Our local waterways can be polluted by a number of human activities including:
- Waste treatment facilities
- Rainwater runoff in urban areas
- Nitrates from fertilizers used in agriculture
Poor water quality not only negatively affects human health and ecosystems, but it makes water unfit for different uses and purposes, thereby reducing resource availability. By 2050, 52% of the world’s population will live in water-stressed regions. UN-Water coordinates the efforts of United Nations entities and international organizations working to protect water resources from pollution, enhance and restore water quality, conserve water, and use water efficiently. More than 30 UN organizations have water and sanitation programs, reinforcing the fact that water issues are a global concern that require urgent attention.
Water Quality Management with the IoT
If managed sustainably and effectively, the planet’s freshwater resources can meet our increasing demands. Testing water quality has traditionally required chemicals, testing strips and equipment. This method requires technically trained personnel to go into the field, gather samples and process them through a lab. It is time consuming, costly, and can yield inaccurate results when testing for certain elements like fluoride. Portable field testing has become more popular but isn’t always available. For elements like arsenic, commercial testing kits are complex and require several steps.
IoT sensors can measure the most relevant levels related to water quality control such as:
- dissolved oxygen
- oxidation-reduction potential
- pH
- turbidity
- total dissolved solids
- temperature
IoT devices present us with the bigger picture by aggregating data and presenting it in an actionable format. IoT can be applied to tank filling levels, controlling the quality of water used in manufacturing processes, and detecting leaks. Researchers, municipalities, farmers, and manufacturers can use IoT technology to improve water management processes:
- Maintain Water Quality - City pools, lakes, ponds, and streams can all be monitored to better understand the impact of usage and potential contaminants.
- Improve Sustainability - Promote sustainable use of resources by reporting on water and utility usage, identify trends, and compare data over time.
Building a Smart Water Quality Monitor
Monitoring water quality with an IoT device requires an array of smart sensors capable of measuring everything from pH to turbidity. With multiple sensors recording and reporting data, efficient power management and clean data visualization become critical considerations.
By using Blues Wireless, your data can be pumped to any cloud app with lightweight, intermittent connectivity that makes battery usage extremely efficient. Blues Wireless provides edge-to-cloud IoT infrastructure, with hardware, firmware, and cloud communication components to route to an external service for creating robust reporting and data visualization dashboards:
- Notecard: A tiny 30mm x 35mm System on a Module (SoM), the LTE Cat-M Notecard, North America is a cellular and GPS-enabled device-to-cloud secure data-pump that comes with 500 MB of data and 10 years of cellular for only $49. Other options are available to suit your project needs.

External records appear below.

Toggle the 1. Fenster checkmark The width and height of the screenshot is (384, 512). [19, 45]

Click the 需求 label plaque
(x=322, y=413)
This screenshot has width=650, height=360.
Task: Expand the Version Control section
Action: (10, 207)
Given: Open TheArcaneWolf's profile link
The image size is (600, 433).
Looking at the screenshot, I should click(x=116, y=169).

- Notecarrier: To make integration in an existing project easier, Blues Wireless provides host boards called Notecarriers. For this project, use the Notecarrier-A (or Notecarrier-F, coming soon).

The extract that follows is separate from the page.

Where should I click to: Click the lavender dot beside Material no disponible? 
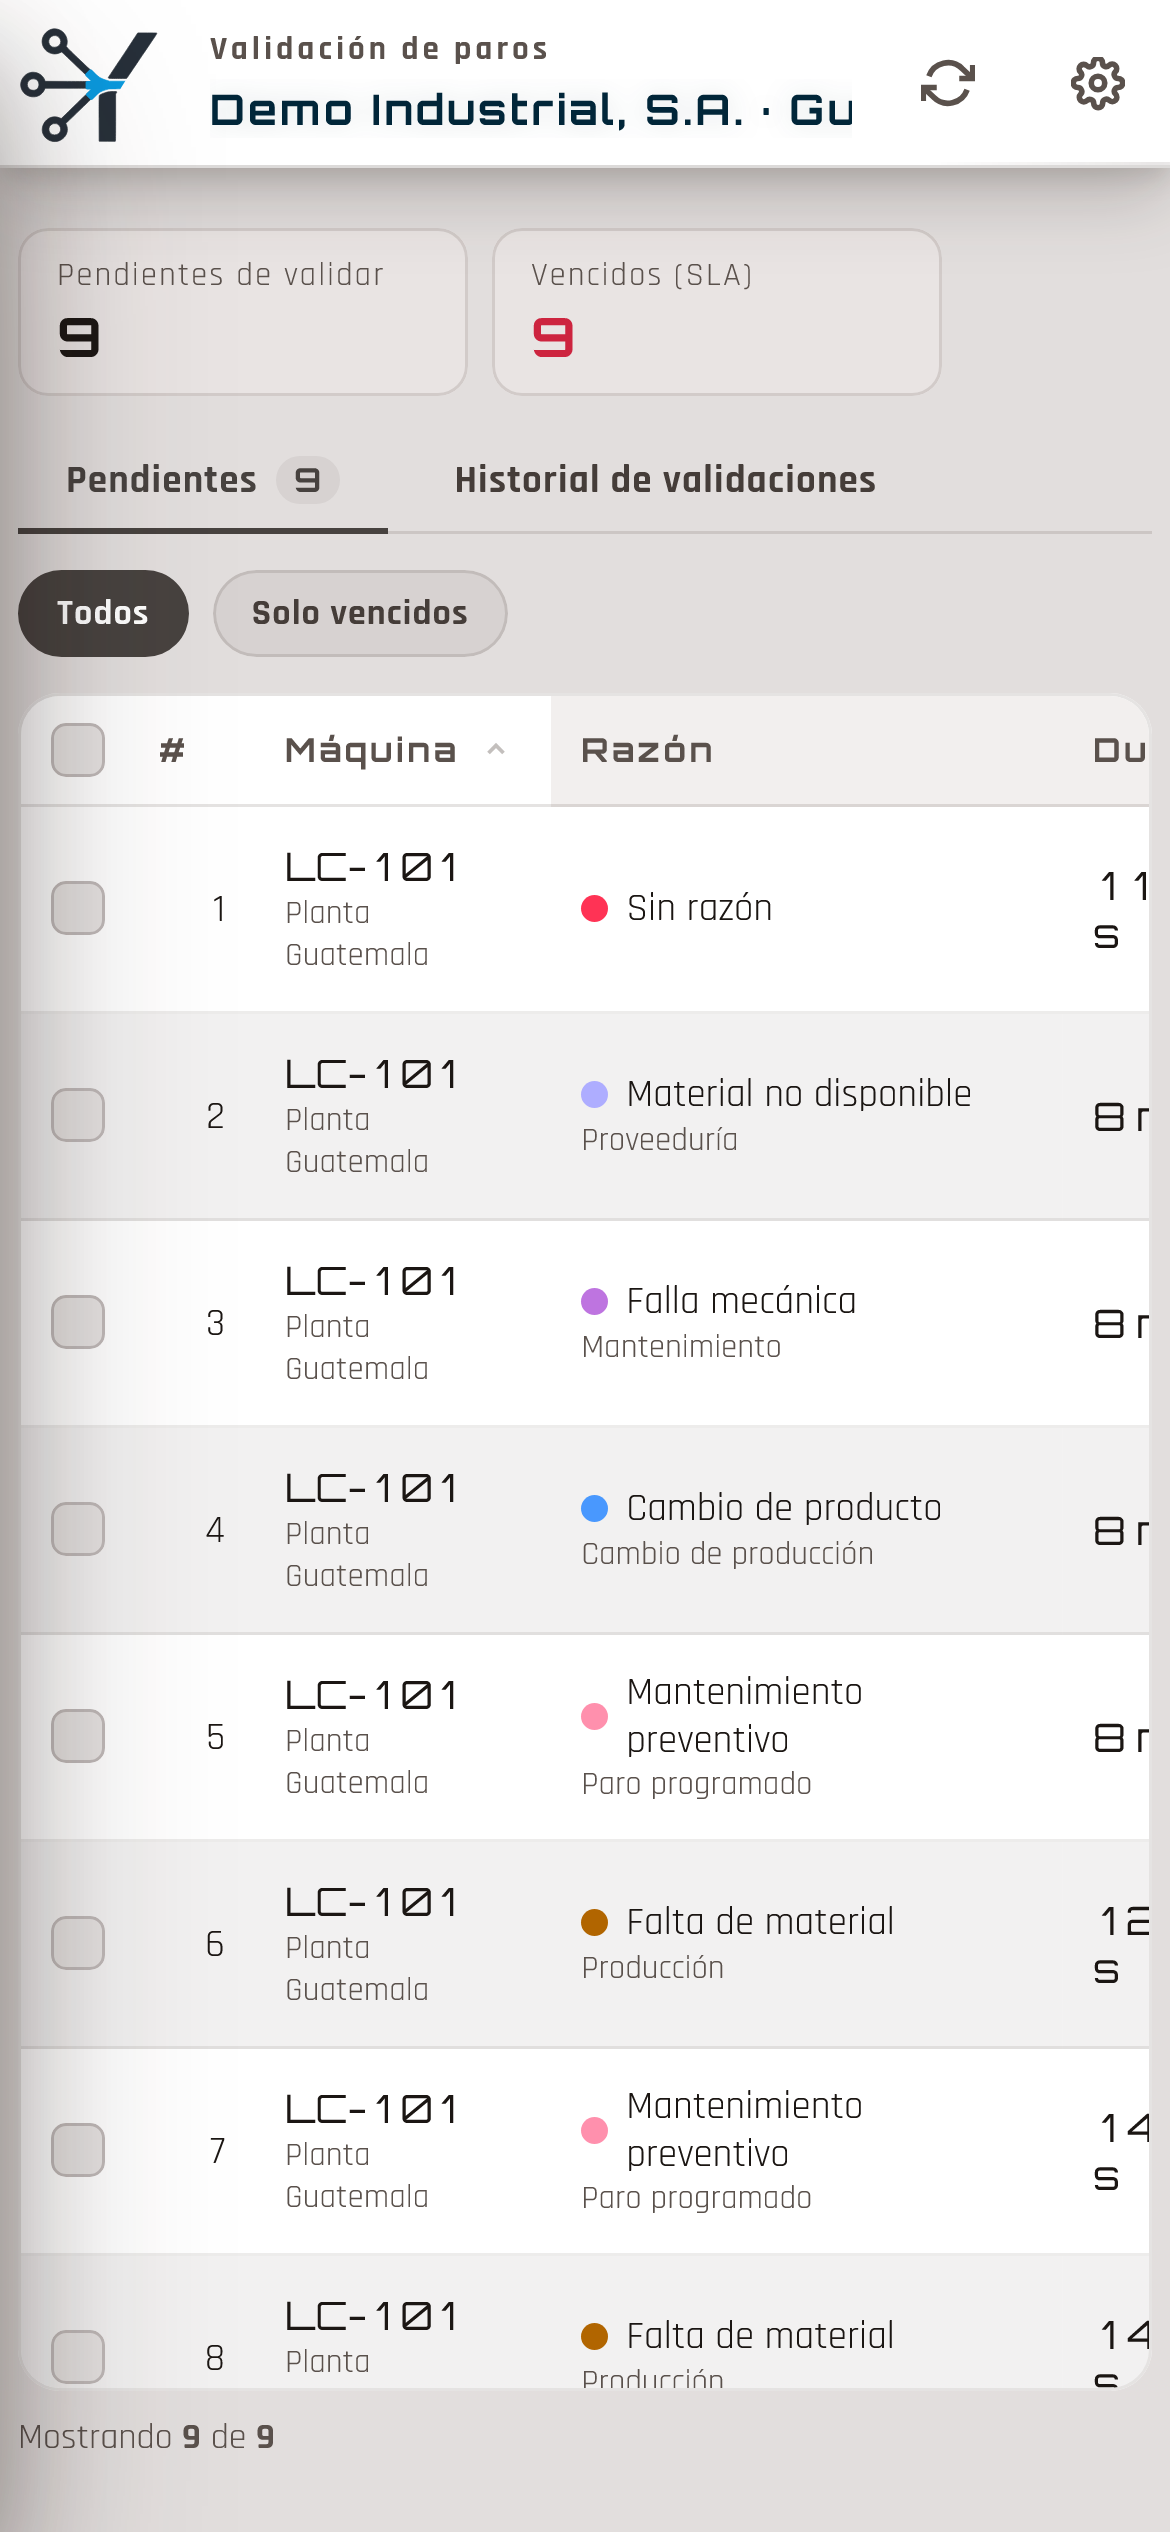pyautogui.click(x=594, y=1094)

- Notehub.io: On the cloud side, the Notecard ships preconfigured to communicate with Notehub, a thin cloud layer that enables secure bidirectional data flow. Notecards are assigned to a project in Notehub, which can route data from these projects to your cloud of choice or integrate into a data visualization platform like Ubidots.
Sometimes you have devices that need to be retrofitted with connectivity hardware. The Blues Wireless Notecard and Notecarrier can be embedded into existing hardware and microprocessors like the EnviroDIY Mayfly Data Logger. Simply connect the Notecard to your devices existing UART or I2C bus, and it will connect your device to the cellular network automatically, ready to transmit and receive data from its associated Notehub account.

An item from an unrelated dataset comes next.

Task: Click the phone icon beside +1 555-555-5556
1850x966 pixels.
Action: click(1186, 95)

You can find the complete project assembly instructions on Hackster and the full source code on GitHub.
Hackster: https://www.hackster.io/zachary_fields/earth-day-2021-stream-research-55a49b
The main parts of this project are:
- Assemble the hardware.
- Secure hardware in waterproof container..
- Build data visualization dashboard.
By simply declaring an Ubidots “device” (end-point), you can target Ubidots from your Notehub.io project’s route, and direct the sensor readings to flow into Ubidots. Once sensor readings are in your Ubidots device, it becomes trivial to arrange them into a dashboard. Follow the Blues Wireless Ubidots Guide for the complete steps on connecting to Ubidots from your Notehub.io route. In order to complete this guide, you’ll need the following:
- A Notehub project with at least one Notecard sending sensor-reading Notes at regular intervals.
- An account with the external service you plan to use to complete this tutorial.